Check the below workflow for better understanding,
2024.xaml (21.4 KB)

Required Output -
image

Variable1 -

Variable2 -

Variable3 -

Variable4 -

Variable5 -

Variable6 -

Hope it helps!!

1 Like

I hope you find the solution for your query, If yes Mark my post as solution to close the loop.
Else, If you have any queries or clarification, let me know… @kavya_mamidishetti

Happy Automation!!

Hi,

Can you try the following sample using Regex.Group?
This sample output not only each value but also excel table.

mc = System.Text.RegularExpressions.Regex.Matches(strData,"(?<=^|\n)(?<STATUS>.*?)\s+(?<DATE>\d+/\d+/\d+)\s+(?<ID>\d+)\s+(?<AMOUNT>\S+)\s+(?<NUMBER>\d+)\s+(?<NOTE>.*)")

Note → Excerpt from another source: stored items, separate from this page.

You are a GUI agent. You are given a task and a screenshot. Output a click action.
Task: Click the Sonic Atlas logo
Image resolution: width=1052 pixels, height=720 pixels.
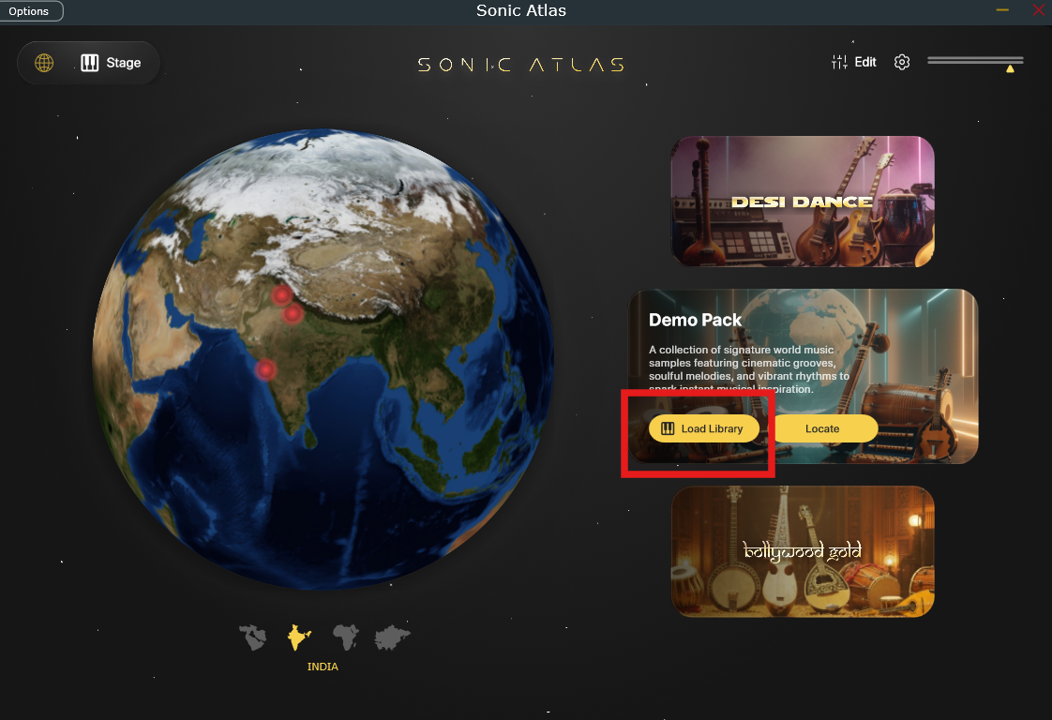521,65
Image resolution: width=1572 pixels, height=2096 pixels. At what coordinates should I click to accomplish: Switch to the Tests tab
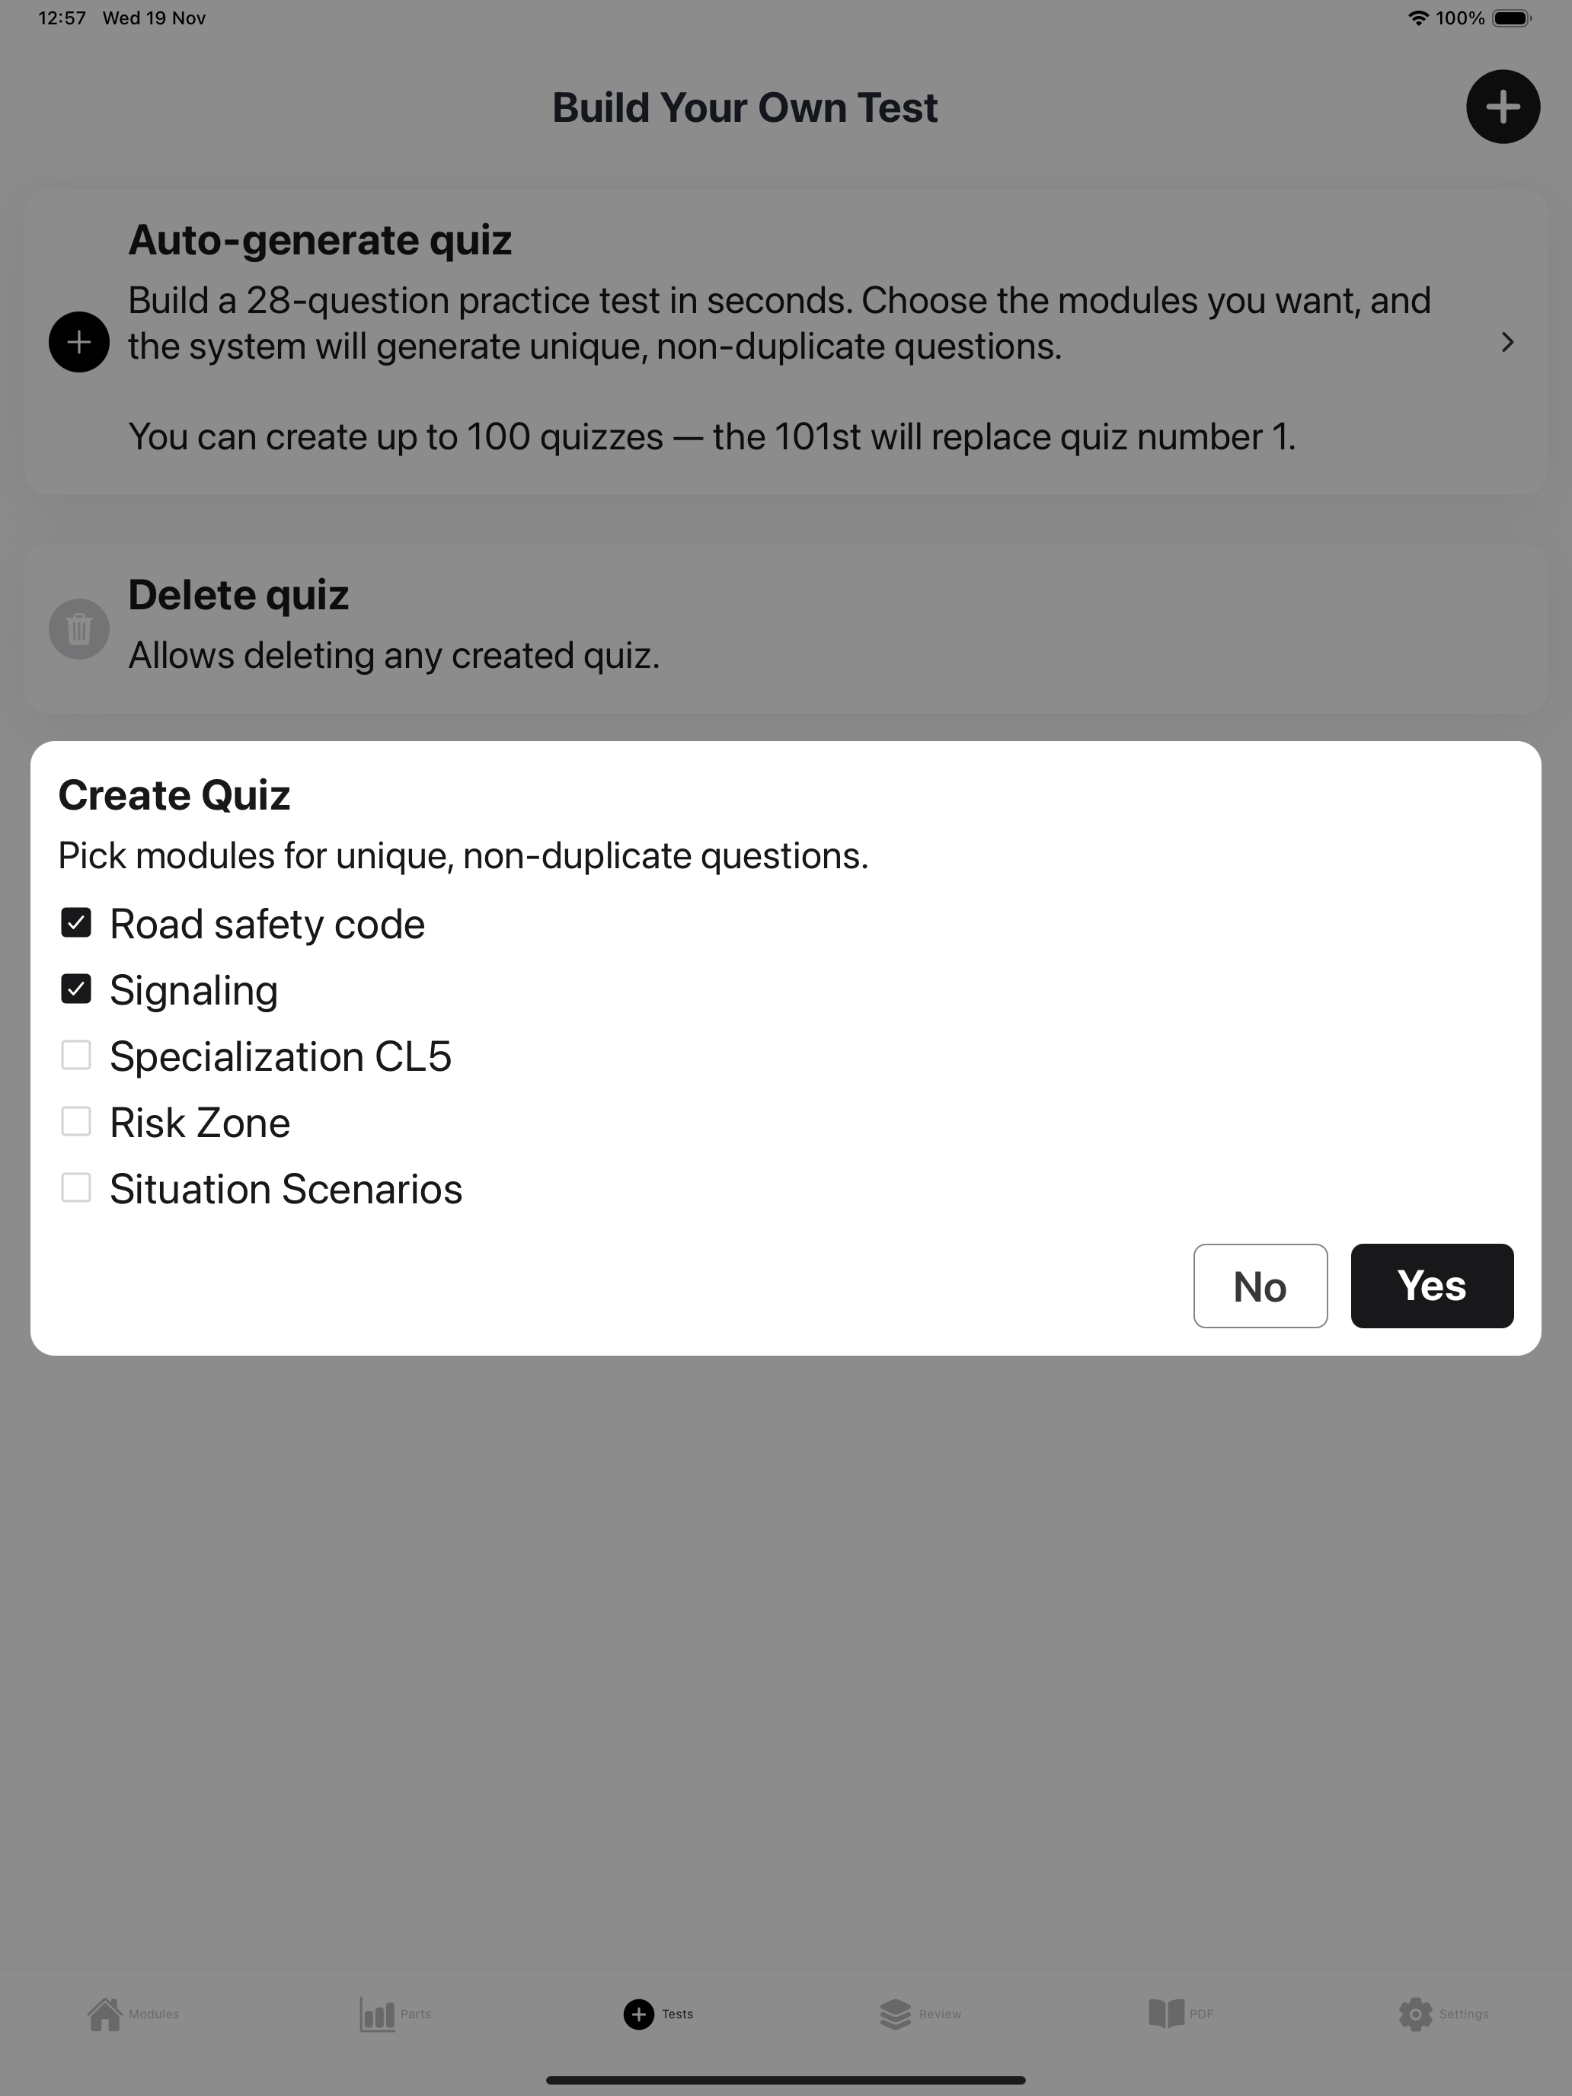pos(659,2014)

Then we can access each value like m.Groups("DATE").Value

Sample
Sample20240128-1.zip (7.9 KB)

Regards,

2 Likes

@mkankatala I appreciate your efforts. The syntax for variable3 i.e for amount it is failing to extract the amount when the digits increased for the amount. For example, ($7,901.00) , ($12,501.00). Since, data is dynamic I’m not sure of the length of digits length. Would you mind looking at please?

Thank you,

Hi @kavya_mamidishetti

For Variable4 can you replace it with the below syntax. Variable4 is the variable of amounts extraction:

- Variable4 = System.Text.RegularExpressions.Regex.Match(Input,"(?<=\d+\/\d+\/\d+\s+\d+\s+)\(?\$+\d*\.?\,?\d*\.?\d*\)?").Value

Hope it helps!!

@mkankatala It is able to extract the amount now but variable6 syntax is not working in some cases to extract the number. Please find below screenshot for your reference. Unable to extract number 33 with the current syntax.
Thank you,

@Yoichi Thank you for your work. Will check and get back to you.

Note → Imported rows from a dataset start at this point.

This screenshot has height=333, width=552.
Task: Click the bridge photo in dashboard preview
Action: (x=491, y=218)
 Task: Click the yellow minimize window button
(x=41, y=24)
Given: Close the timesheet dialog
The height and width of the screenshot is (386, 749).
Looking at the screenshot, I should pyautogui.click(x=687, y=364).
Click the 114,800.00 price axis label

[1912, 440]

Sorry there is change in the Price right ($7,382.00) according to this I have made changes to that regular expressions, check below one now these work for Variable5 and Variable6.

- Variable5 = System.Text.RegularExpressions.Regex.Match(Input,"(?<=\(?\$+\d+\.*\,*\d*\.*\d+\)?\s+)\d+").Value

- Variable6 = System.Text.RegularExpressions.Regex.Match(Input,"(?<=\(?\$+\d+\.*\,*\d*\.*\d+\)?\s+\d+\s+).*").Value

If there is any change needed let me know.

Hope you understand!! @kavya_mamidishetti

1 Like

This topic was automatically closed 3 days after the last reply. New replies are no longer allowed.